• **Supplied text**:
Being aggressive and young, he was able to complete only one of the three projects.  “That’s the first lesson in the corporate world I learned. If it is not your expertise, don’t enter it.  You should also hire the best people.  The problem is I did not hire the best people.  So I learned a lot of things,” he says.

He went back to indoor landscaping and got the biggest break when they were offered a contract by Grand Hyatt of Dubai to do interior landscaping. “The bamboos inside Grand Hyatt that they imported in Southeast Asia were dying and the grand opening was within a few days.  We replaced them with artificial bamboos.  The business recovered,” he says.

At age 23, his father’s company, Shifa Decoration, became known for landscaping, rockworks and riverworks in Dubai.  When his father returned, their ideas clashed.  He quit as marketing manager to prove to his father that he could make it on his own.

An Arab neighbor hired Codog as a partner to put up Floramex Agriculture, a horticulture company that imports ornamental plants from Holland.  From a two-man and one-truck company, Codog transformed Floramex into the largest firm of its kind in the Middle East with 36 trucks and 96 employees.  

“I became corporate because I dealt with the biggest banks, biggest chains of hotels, with the sheiks and princes, with the palace itself. At age 24, I bought myself a brand-new Porsche Boxster S.  I also bought a boat.  I had motocross. I had a jet ski. I had friends in the palace.  I had everything a boy wanted.  I had all the toys.  I became a legend as a party boy.  At 24, I was a rock star there,” says Codog.

From being a minority partner, Codog dreamt of establishing his own company.  “I wanted to grow even more because I was exposed to the corporate world and learned the intricacies of quotations and contracts.  I was talking to consultants, architectural firms, accounting departments.  I was managing employees from Pakistan, India, South Africa and the Philippines,” he says.

• **Work instruction A**: Reproduce word for word the part of the passage on Codog's career in Dubai starting at "At age 23, his" and ending at "on his own.".
• **Work instruction B**: In one to three sentences, explain why, according to the passage on Codog's career in Dubai, he quit as marketing manager of his father's company.

• **Dataset excerpt**:

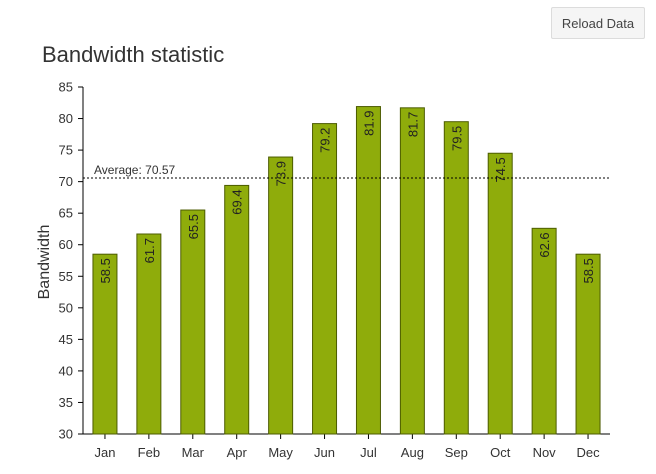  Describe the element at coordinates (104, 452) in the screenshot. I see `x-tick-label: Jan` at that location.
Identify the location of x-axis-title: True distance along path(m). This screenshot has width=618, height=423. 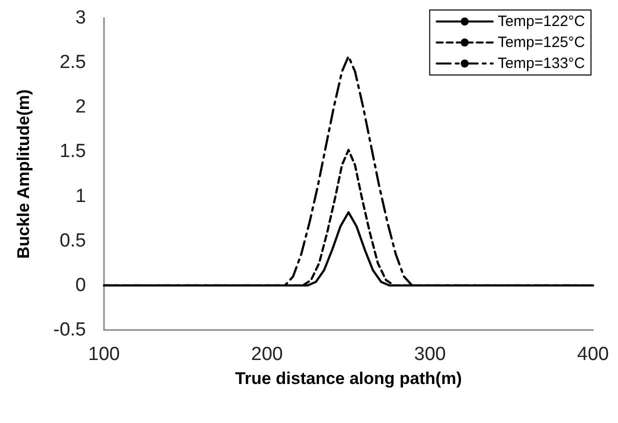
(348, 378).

• **Worked solution A**:
At age 23, his father’s company, Shifa Decoration, became known for landscaping, rockworks and riverworks in Dubai.  When his father returned, their ideas clashed.  He quit as marketing manager to prove to his father that he could make it on his own.

• **Worked solution B**: When his father returned, their ideas clashed. He quit to prove to his father that he could make it on his own.